From the entries below, retype only the lines from the one with "Switch to the Data explorer tab" through the one with "Given: Open the USDT currency selector", exactly as written.

## Data provided
>>>
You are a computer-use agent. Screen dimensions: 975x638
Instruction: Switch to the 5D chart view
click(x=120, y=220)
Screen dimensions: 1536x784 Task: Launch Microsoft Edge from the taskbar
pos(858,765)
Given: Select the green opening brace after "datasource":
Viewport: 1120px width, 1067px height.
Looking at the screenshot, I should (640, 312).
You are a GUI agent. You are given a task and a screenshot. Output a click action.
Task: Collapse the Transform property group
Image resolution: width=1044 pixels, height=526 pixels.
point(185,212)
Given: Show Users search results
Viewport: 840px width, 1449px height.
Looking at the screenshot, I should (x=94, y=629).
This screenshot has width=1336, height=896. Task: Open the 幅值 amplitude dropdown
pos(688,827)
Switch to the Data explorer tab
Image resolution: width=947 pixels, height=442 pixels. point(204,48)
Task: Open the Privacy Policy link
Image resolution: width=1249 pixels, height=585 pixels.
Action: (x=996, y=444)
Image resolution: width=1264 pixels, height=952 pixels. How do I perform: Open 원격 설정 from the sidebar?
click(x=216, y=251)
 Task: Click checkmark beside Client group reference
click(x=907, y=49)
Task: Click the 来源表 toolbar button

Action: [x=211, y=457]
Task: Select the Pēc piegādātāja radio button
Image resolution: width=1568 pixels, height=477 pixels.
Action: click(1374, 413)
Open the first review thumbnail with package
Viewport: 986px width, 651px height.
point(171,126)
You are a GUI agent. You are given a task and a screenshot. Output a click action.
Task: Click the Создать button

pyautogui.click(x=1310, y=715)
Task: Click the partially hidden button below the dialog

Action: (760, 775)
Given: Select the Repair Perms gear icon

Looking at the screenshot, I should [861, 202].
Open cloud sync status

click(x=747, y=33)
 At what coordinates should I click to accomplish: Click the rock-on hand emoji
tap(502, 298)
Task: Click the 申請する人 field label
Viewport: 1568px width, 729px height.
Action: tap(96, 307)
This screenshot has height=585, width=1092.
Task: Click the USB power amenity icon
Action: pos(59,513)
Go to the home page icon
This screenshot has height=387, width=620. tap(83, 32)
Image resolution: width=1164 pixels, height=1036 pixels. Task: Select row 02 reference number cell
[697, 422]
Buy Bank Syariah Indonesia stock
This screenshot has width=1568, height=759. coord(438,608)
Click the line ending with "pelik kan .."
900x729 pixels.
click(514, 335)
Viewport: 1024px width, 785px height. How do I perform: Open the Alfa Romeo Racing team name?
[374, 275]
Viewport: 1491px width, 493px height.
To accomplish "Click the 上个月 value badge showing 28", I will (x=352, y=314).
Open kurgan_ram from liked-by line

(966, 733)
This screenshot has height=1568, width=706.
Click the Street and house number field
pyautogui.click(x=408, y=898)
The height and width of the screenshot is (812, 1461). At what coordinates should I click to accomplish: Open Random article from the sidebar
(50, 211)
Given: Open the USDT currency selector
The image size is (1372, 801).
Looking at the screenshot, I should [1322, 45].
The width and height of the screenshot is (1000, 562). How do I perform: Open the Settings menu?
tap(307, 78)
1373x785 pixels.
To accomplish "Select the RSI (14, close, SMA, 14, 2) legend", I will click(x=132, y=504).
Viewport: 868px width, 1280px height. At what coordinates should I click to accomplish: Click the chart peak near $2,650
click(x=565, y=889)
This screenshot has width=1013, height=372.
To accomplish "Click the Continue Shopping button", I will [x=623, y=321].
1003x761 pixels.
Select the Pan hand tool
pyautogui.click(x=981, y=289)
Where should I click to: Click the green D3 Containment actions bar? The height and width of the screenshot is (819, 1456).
<<<
## Response area
Switch to the Data explorer tab
Image resolution: width=947 pixels, height=442 pixels. point(204,48)
Task: Open the Privacy Policy link
Image resolution: width=1249 pixels, height=585 pixels.
Action: (x=996, y=444)
Image resolution: width=1264 pixels, height=952 pixels. How do I perform: Open 원격 설정 from the sidebar?
click(x=216, y=251)
 Task: Click checkmark beside Client group reference
click(x=907, y=49)
Task: Click the 来源表 toolbar button

Action: [x=211, y=457]
Task: Select the Pēc piegādātāja radio button
Image resolution: width=1568 pixels, height=477 pixels.
Action: click(1374, 413)
Open the first review thumbnail with package
Viewport: 986px width, 651px height.
point(171,126)
You are a GUI agent. You are given a task and a screenshot. Output a click action.
Task: Click the Создать button

pyautogui.click(x=1310, y=715)
Task: Click the partially hidden button below the dialog

Action: (760, 775)
Given: Select the Repair Perms gear icon

Looking at the screenshot, I should [861, 202].
Open cloud sync status

click(x=747, y=33)
 At what coordinates should I click to accomplish: Click the rock-on hand emoji
tap(502, 298)
Task: Click the 申請する人 field label
Viewport: 1568px width, 729px height.
Action: tap(96, 307)
This screenshot has height=585, width=1092.
Task: Click the USB power amenity icon
Action: pos(59,513)
Go to the home page icon
This screenshot has height=387, width=620. tap(83, 32)
Image resolution: width=1164 pixels, height=1036 pixels. Task: Select row 02 reference number cell
[697, 422]
Buy Bank Syariah Indonesia stock
This screenshot has width=1568, height=759. coord(438,608)
Click the line ending with "pelik kan .."
900x729 pixels.
click(514, 335)
Viewport: 1024px width, 785px height. How do I perform: Open the Alfa Romeo Racing team name?
[374, 275]
Viewport: 1491px width, 493px height.
To accomplish "Click the 上个月 value badge showing 28", I will (x=352, y=314).
Open kurgan_ram from liked-by line

(966, 733)
This screenshot has height=1568, width=706.
Click the Street and house number field
pyautogui.click(x=408, y=898)
The height and width of the screenshot is (812, 1461). At what coordinates should I click to accomplish: Open Random article from the sidebar
(50, 211)
Given: Open the USDT currency selector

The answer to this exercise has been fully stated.